3. Nottata di guerra

La notte che c'era il nubifragio, molte mamme
addormentate nella piena con la lingua secca,
io cominciavo a immagmarmi a ragazza
che adagio se la sfoglia, e dice: «ce l'ho lunga,
rara, rosa, bella» e trema come una foglia;

e l'erbe parvero sanguinare sotto la forbice dei lampi,
e noi non per niente dovevamo pensare alla salsa
inglese, alla trota moribonda con gli occhi nel sugo
delle vetrine tra le foglie di senna, con il prezzo
al minuto sul banco marmoreo, e alla stadera: allora,

primizia colore di pelle di pollastro, filamentosa,
una figliola in bianco poggiava le sue tette stagne
sul cristallo delle bacheche, e con il mignolo
piluccava l'uvetta nel mollo del panettone:

era la notte che c'era il nubifragio, e molte
ruote di lontano perdevano i tubolari nella palta,
e una zona di ragne baluginanti per l'aria alta,
orme sovrane e incerti passi sull'immobile
insonnia che divide i morti di qua dai vivi di qua.

4. L'amico socialista

Abita qui ancora in subaffitto quel tale che una sera d'agosto
che il cielo era basso lì lì per cadere spiovendo
nei bicchieri succhiati, nei fossi, e che diceva: "la civiltà
è un paradosso, e basta"?

amarezza e confusione producendo
indicibili sul tavolo dei registri battesimali,
aveva avariato vagamente i suoi cognomi e i connotati;

e pochi conoscevano a fondo la carnale profondità
delle sue parole colorate dall'ignoranza,
e io l'ho in mente ancora dopo tanto moto di anni, e fino

ricordo il dondolo della pallina di vetro nel collo
della gazosa, un verde smerigliato, chiaro:
era un uomo che aveva sete di gazose e squinzani

la sera del sabato di agosto che il cielo mollo mollo
era basso e faceva un soffoco tremendo, un grande vomito,
anche a tirar su le maniche di albene fino al gomito:

quel tale che andava misurando la piazza
nel vortice tenero viola delle case lì intorno
con la corda d'attaccare il bucato la moglie, e contare
così su per giù i salari, e le sere cadute nel volo delle sere...

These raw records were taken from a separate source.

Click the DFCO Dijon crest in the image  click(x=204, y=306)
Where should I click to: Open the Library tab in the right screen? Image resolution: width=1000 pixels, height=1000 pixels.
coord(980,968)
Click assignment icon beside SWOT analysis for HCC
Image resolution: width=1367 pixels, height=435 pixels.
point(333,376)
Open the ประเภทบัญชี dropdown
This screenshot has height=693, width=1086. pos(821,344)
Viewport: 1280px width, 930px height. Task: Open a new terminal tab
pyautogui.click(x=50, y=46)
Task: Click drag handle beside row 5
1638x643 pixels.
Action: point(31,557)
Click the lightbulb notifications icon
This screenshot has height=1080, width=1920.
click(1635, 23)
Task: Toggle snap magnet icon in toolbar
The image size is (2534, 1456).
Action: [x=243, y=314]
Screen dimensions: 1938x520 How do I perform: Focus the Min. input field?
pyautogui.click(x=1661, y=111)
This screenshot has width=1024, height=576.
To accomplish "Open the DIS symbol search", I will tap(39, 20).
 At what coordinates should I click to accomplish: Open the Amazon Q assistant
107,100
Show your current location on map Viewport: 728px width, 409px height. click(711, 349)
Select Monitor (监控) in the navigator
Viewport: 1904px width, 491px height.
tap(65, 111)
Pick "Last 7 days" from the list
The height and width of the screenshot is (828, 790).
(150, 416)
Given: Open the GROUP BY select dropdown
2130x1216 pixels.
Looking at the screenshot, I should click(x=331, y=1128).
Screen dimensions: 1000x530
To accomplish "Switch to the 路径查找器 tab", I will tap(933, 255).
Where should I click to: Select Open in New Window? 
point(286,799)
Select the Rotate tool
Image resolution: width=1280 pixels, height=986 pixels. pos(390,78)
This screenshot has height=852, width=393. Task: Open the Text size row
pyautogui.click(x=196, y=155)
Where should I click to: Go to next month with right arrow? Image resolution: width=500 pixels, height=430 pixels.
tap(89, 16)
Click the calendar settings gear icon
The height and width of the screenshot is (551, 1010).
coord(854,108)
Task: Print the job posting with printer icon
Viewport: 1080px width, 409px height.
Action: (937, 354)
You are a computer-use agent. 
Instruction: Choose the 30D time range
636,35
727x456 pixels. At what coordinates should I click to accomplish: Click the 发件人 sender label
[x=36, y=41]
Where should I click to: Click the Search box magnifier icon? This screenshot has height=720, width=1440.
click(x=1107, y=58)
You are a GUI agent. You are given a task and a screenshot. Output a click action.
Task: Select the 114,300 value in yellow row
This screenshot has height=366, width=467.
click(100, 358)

e io per me mi tengo in mente la mimosa estasiata nel giardino
della canonica, che mugolava vedendosi nell'orlo del fossato
tremare e la vasca solitaria abitata dal freschetto,
i fiori blu accesi del salnitro in fondo alla cisterna; il rubinetto:

ora, in segreto, alla rinfusa, il vino degli uomini fermenta
per una sera estrema in cui le trombe alte in mezzo al rosso
parapiglia sveglieranno gli ignoti e il rimorso delle opere inutili;

così che quando uno adesso si addormenta nel mugghio
invernale che odora, con in bocca noccioli di prugne o liquerizia
o cicca americana, senza aver finito di guardare la sevizia

degli affitti, una forbice arrotata
gli branca la rotella del ginocchio, e tric,
un taglio, o questa cartilagine qui all'orecchio.

Ma lui non ha potuto sentir bene quella volta che venivo
a bussare alla sua porta perché il tuono di tutta l'Europa
confondeva e cieli e piazze e giardinaggi senza pietà,

mi bagnava le nocche, e il vento urlando
saltava qua e là come una bestiola disperata,
e io dovevo scappare alla svelta per paura

di restar lì come quello dei fichi a prendere ancora la pioggia
e tuono, e altro, dentro le giunture o i buchi
o nei poveri stracci del polmone... E di là dalla porta

venivano bocconi di una musica imprecisa, danneggiatissima,
dietro le spalle le montagne stavano per spegnersi
e sparire, e dovevo andar via, e tu dirai:

"beh, ma che c'entra tutto questo?"; eh, se c'entra!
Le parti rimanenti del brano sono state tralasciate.